Industrial disruption grows as more strikes are called

THE RMT has called a series of strikes by train managers on East Midlands Railway in its dispute over the safety of cascaded Class 360 units on the London to Corby service when there is one manager on the 8-car trains, which are formed of two separate four-car units. The union wants a safety-critical member of staff, preferably a train manager, to be in charge of each four-car section.

The walkouts are to be staged on the next eight Sundays, starting on 8 August and continuing until 26 September. In addition, the RMT managers will not work any Class 360 train if the only other crew member is the driver, with effect from 00.01 on 7 August until further notice.

The action is in addition to an existing series of strikes which are being staged by EMR senior conductors in a separate dispute over pay, working conditions and ‘contract issues’.

The RMT said it remained available for talks.

East Midlands Railway told Railnews: ‘The safety of our customers and our staff will never be compromised or put at risk. This strike action by the RMT is completely unwarranted and unjustified.

‘EMR consulted with the RMT for six months before these trains were brought into service and the RMT signed the resulting risk assessment.

‘Every EMR Connect service includes a safety-critical train manager on board – which is an enhancement to the previous 17 years where they have operated in other parts of the country with only a driver. Furthermore, these trains have been in service since May and there has not been a single operational or safety incident due to their method of operation.

‘As a result of this unnecessary action, EMR will be introducing a reduced Sunday timetable for EMR Connect and EMR Intercity services, effective from 8 August.’

The new strikes are the latest in a series of disputes which are threatening train services in many parts of the country this summer.
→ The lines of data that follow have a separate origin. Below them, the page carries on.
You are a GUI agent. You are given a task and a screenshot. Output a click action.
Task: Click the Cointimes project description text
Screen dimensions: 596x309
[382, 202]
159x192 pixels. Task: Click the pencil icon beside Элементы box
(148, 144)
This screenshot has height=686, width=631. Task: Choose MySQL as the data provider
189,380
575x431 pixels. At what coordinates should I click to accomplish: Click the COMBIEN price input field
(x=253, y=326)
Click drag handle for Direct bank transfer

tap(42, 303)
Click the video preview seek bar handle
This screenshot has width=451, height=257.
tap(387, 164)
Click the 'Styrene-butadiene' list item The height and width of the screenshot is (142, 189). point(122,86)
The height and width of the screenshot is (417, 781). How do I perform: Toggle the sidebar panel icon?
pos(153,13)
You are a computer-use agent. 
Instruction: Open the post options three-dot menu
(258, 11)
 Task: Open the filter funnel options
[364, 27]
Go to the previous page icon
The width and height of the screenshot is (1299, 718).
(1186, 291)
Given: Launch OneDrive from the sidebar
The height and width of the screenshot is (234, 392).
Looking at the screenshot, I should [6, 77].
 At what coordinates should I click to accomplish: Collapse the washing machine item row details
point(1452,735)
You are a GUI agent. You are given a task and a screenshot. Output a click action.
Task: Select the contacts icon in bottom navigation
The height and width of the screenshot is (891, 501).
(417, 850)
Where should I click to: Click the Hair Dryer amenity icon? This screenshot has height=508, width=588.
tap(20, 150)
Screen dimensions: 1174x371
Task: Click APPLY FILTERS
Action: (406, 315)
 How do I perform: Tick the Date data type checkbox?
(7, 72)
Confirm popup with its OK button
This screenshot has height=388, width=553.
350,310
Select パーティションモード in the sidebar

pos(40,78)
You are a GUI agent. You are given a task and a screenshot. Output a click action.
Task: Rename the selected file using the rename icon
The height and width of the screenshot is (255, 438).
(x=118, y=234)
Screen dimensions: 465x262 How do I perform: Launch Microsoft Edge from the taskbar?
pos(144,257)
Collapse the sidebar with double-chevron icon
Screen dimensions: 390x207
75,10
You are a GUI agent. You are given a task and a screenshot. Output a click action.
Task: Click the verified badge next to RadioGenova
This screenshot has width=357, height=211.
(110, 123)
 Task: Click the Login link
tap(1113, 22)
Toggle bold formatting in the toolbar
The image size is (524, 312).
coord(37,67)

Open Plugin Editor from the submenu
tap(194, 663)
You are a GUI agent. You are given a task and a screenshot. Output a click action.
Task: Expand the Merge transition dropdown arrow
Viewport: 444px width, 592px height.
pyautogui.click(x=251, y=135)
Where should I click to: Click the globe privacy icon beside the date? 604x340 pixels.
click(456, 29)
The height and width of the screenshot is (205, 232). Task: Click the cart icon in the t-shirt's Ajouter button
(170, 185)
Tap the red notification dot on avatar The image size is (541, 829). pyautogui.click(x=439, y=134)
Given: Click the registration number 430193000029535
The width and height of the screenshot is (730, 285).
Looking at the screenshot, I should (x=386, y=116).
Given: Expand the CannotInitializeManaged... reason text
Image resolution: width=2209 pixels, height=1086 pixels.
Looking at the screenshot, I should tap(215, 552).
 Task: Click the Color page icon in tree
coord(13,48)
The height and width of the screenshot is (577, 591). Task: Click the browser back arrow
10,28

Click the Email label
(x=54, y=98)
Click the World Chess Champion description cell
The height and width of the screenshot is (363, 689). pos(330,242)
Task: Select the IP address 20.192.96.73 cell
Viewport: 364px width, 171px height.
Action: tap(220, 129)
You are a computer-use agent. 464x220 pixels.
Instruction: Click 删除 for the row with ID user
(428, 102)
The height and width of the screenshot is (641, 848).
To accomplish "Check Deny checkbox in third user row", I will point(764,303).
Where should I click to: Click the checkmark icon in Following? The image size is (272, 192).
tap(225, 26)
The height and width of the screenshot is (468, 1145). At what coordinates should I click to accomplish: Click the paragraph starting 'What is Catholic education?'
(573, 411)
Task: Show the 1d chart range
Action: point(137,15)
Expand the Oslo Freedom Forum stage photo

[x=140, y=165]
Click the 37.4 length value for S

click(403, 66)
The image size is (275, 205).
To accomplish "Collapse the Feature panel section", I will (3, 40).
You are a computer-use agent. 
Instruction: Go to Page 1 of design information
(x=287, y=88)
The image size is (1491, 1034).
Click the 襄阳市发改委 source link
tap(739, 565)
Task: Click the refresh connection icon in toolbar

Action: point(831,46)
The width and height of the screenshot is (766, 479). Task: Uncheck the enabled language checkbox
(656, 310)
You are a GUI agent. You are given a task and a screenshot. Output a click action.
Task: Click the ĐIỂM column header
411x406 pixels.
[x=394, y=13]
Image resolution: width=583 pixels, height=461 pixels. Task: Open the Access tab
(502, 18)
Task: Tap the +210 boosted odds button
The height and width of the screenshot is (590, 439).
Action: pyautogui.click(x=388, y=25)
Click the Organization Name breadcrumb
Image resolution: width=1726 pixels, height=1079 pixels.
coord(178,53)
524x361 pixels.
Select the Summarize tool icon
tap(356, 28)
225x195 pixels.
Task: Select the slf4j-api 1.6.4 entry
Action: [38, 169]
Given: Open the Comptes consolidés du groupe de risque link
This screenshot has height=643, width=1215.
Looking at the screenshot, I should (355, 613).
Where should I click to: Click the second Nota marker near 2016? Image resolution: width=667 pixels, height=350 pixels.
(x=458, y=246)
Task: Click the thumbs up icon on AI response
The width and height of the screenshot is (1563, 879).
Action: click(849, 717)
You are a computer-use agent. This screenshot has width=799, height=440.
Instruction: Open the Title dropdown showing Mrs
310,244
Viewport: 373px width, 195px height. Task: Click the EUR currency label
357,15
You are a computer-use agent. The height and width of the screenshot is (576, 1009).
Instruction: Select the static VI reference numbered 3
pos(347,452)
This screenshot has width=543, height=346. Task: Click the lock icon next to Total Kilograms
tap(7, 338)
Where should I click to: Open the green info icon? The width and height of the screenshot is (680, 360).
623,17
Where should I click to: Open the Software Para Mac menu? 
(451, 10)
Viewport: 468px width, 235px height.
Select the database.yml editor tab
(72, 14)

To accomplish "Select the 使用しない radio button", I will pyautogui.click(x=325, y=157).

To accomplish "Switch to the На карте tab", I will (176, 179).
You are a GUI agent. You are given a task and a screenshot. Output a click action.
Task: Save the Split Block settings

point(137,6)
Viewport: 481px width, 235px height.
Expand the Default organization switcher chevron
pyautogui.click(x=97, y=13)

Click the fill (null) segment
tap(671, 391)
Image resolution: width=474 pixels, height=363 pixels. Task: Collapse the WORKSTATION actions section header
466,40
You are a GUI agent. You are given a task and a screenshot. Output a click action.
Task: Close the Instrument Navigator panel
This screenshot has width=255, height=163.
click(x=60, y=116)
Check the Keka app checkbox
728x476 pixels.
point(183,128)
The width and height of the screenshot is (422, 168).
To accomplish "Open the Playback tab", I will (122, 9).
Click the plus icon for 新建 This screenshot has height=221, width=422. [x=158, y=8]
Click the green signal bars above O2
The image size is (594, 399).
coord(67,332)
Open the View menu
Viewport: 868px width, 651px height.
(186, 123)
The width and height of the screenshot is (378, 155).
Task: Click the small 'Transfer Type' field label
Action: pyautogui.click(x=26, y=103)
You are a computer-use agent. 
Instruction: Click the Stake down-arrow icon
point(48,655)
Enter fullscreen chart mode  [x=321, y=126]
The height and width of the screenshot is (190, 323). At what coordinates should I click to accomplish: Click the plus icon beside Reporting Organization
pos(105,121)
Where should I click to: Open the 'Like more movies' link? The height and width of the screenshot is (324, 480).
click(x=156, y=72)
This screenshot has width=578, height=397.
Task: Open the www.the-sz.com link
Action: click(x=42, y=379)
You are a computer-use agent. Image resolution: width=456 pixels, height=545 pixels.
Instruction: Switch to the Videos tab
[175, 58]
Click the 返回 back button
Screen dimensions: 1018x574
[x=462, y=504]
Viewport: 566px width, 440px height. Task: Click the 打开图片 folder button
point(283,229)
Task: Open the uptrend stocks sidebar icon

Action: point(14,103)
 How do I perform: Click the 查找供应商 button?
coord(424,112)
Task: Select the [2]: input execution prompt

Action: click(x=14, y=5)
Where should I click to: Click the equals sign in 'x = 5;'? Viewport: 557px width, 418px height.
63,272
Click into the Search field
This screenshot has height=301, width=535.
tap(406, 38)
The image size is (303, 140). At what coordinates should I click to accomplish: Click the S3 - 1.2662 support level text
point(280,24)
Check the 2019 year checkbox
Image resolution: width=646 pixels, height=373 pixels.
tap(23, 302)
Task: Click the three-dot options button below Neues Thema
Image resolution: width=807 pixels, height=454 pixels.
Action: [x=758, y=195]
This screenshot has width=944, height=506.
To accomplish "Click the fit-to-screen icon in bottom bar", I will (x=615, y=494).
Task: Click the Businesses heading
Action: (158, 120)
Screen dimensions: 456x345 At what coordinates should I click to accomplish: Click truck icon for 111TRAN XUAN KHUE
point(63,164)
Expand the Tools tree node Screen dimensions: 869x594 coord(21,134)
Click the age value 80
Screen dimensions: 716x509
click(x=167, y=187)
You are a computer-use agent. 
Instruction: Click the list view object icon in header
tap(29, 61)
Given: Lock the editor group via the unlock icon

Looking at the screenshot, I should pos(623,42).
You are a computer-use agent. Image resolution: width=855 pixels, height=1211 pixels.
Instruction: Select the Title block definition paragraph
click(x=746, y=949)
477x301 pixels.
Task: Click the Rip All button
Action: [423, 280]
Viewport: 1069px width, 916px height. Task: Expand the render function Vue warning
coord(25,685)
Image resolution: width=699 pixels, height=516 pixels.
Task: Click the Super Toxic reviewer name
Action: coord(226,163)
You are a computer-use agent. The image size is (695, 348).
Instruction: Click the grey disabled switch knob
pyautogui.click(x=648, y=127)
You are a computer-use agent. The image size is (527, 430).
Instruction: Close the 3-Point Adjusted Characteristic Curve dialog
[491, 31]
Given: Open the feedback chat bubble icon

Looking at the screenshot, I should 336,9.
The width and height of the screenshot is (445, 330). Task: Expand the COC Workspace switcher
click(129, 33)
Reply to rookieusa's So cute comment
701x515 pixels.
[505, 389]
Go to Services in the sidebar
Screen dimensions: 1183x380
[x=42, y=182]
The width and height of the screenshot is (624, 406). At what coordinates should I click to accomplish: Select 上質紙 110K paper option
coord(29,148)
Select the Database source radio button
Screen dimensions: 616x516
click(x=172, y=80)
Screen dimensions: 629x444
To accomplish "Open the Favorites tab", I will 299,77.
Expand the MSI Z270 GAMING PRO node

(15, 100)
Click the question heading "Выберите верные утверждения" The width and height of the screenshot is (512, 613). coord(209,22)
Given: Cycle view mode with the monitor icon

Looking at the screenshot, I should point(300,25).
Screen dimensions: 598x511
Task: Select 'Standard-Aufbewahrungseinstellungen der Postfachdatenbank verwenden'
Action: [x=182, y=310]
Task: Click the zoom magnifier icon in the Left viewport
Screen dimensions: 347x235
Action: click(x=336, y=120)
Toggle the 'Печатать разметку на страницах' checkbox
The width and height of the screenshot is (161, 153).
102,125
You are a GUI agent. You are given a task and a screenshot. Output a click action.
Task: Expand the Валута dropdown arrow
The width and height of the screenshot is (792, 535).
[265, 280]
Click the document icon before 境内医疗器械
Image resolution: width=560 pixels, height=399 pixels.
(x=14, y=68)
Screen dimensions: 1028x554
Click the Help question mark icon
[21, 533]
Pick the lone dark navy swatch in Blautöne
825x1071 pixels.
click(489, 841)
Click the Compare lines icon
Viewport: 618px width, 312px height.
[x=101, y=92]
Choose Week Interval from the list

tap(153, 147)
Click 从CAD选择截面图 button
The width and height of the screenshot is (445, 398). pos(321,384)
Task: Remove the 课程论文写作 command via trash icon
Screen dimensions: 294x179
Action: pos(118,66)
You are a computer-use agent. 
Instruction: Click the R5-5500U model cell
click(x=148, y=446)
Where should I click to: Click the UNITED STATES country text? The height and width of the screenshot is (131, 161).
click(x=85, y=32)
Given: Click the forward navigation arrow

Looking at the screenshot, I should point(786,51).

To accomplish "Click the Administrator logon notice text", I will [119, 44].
The longest running dispute is between the RMT and ScotRail, where conductors have been striking every Sunday since 28 March. The cause of the disagreement is pay, and the RMT is protesting that ScotRail drivers who are members of ASLEF were given enhanced pay for rest day working while other grades were not.

The lack of a resolution led to ScotRail ticket examiners, who work mainly in the Glasgow area, joining the Sunday walkouts from 2 May. Although cleaners did not support the all-out strike call, they began an effective work to rule on 13 July, by refusing to work overtime, rest days or in a higher grade until further notice.

ScotRail head of customer operations Phil Campbell said: ‘The RMT’s action is wrong and will have a significant impact as lockdown eases. Industrial action will have no impact on ScotRail’s position on 50 per cent overtime pay increases for no additional hours worked, given the severe financial challenges we face.’

The position has become even more serious since he said that. Gateline staff on ScotRail will be taking industrial action (short of all-out strikes) from 11 August, and TSSA has also warned ScotRail to expect industrial action by its members after a strike vote by conductor team managers, revenue team managers and on-train managers.

Other operators involved in industrial disputes include Caledonian Sleeper, which had to suspend its services when RMT staff went on strike over pay between 15 and 26 June, and where a ban on higher-grade working began on 30 July. A series of strikes is also beginning on 8 August on Hull Trains in a dispute over pensions.

However, the first two strikes which had been called on London Underground on 3, 5, 24 and 26 August, in a dispute over the abolition of the grade of Night Tube train driver, were called off for talks with TfL at ACAS.